Is this a simpler way to orthogonalize bases than Gram-Schmidt?

Question

This is my first post here. I have a question. In my linear algebra course we are learning the Gram-Schmidt process. But it appears to me in a much more intuitive way to do the cross product successively until obtaining orthogonal vectors.

Example 1: I have a plane in $\mathbb{R}^3$ and two vectors $v_1$ and $v_2$ that are linearly independent, but not orthogonal.

If I do $v_3= v_1 \times v_2$ and then $v_4 = v_1 \times v_3$ I will obtain that the vector $v_1$ is perpendicular to the vector $v_4$ and there I have an orthogonal base of the plane.

Example 2: I have 3 vectors $v_1,v_2,v_3$ in $\mathbb{R}^3$ that are linearly independent but not orthogonal.

If I do $v_4 = v_1 \times v_2$ , then $v_5 = v_1 \times v_4$. I get that $v_1,v_4,v_5$ are orthogonal to each other.

Is this a simpler way to orthogonalize bases than Gram-Schmidt?

I know that the cross product is defined only in $\mathbb{R}^3$, but isn't there an equivalent way to do this cross-product in $\mathbb{R}^n$ that is easier to do than the Gram-Schmidt process?

And finally, does this method of performing the cross product successively require less amount of computational operations?

Answer 1

The cross product is only available in $\mathbb{R}^3$.

In every situation you mentioned, you are only looking for an orthogonal basis of $\mathbb{R}^3$. There is a much easier solution in this case: just use the standard basis vectors.

Gram-Schmidt is more useful in cases such as:

1. Finding an orthogonal basis of a subspace of a higher dimensional space.
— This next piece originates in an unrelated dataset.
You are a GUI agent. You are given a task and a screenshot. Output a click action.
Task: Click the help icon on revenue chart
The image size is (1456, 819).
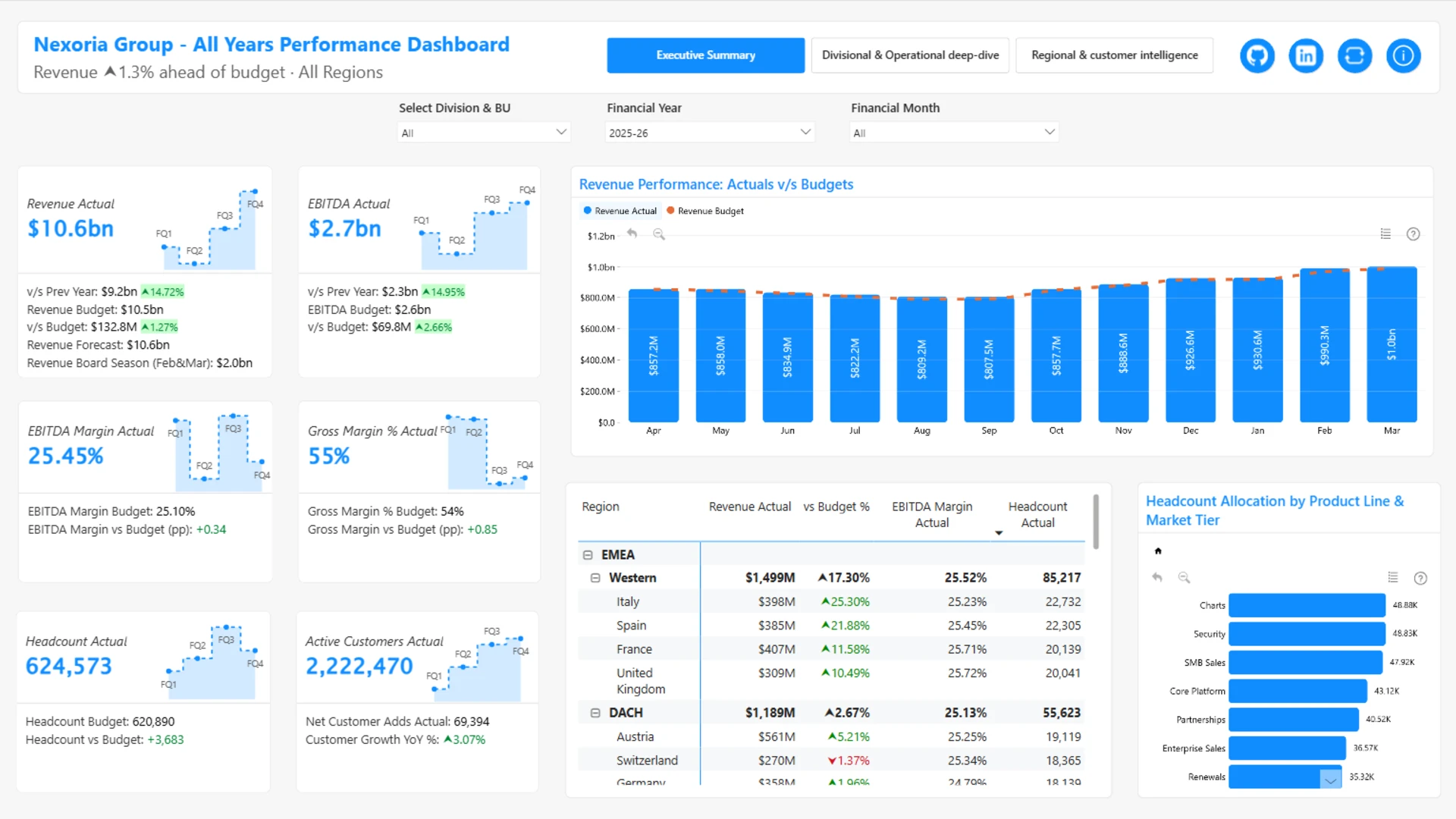click(x=1413, y=234)
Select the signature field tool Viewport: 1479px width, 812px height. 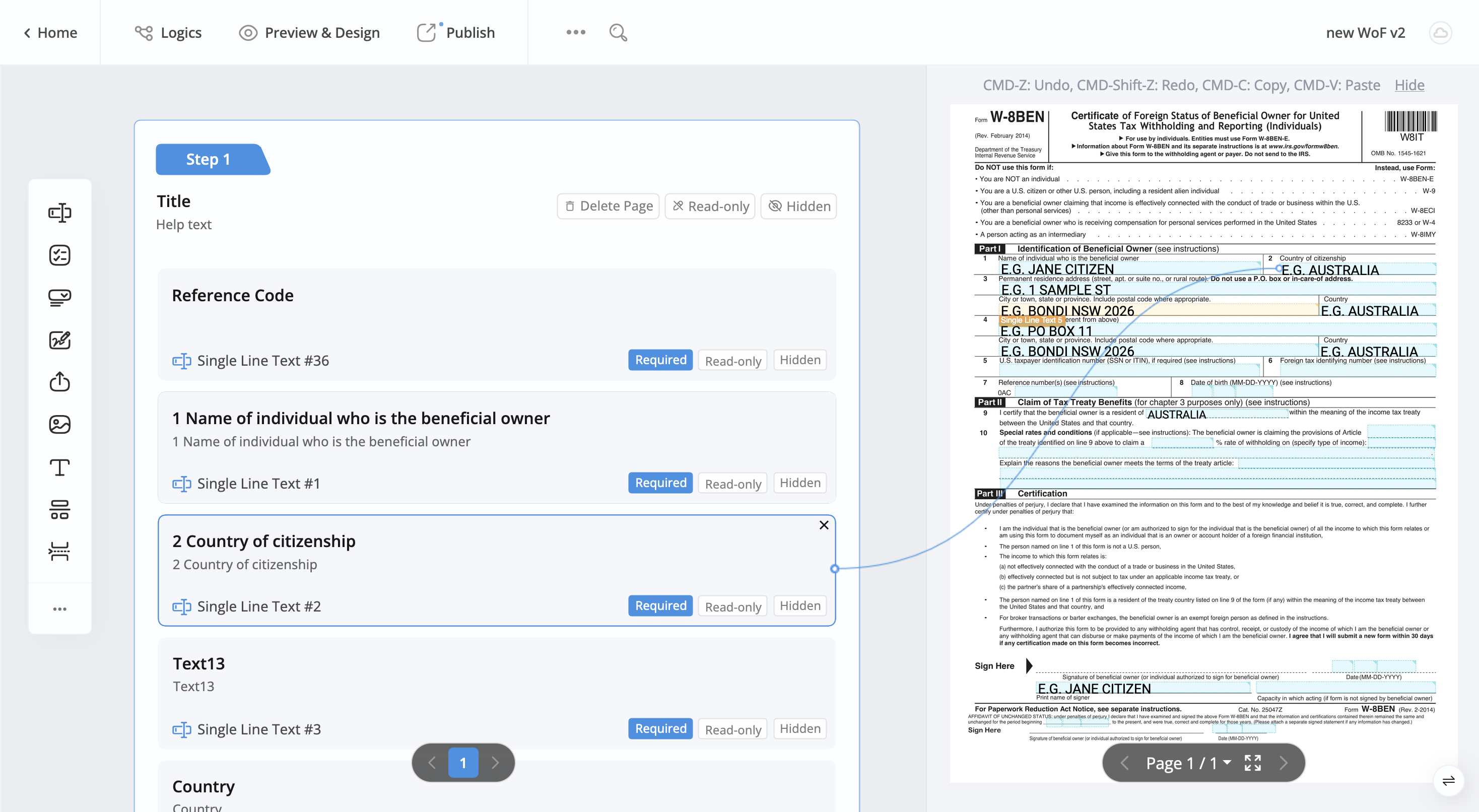tap(60, 340)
For example, can you find an orthogonal basis of the subspace of $\mathbb{R}^5$ defined by $x_1 +3x_3+2x_4 = 0$ and $x_1 + x_2 + x_3 + 5x_5 = 0$?
2. Finding an orthogonal basis of a more abstract inner product space. For instance, define a vector space of polynomials of degree at most $n$ and give the inner product $\langle p, q\rangle = \int_{-1}^{1} p(x)q(x) \textrm{d} x$. Can you find an orthogonal basis of this space?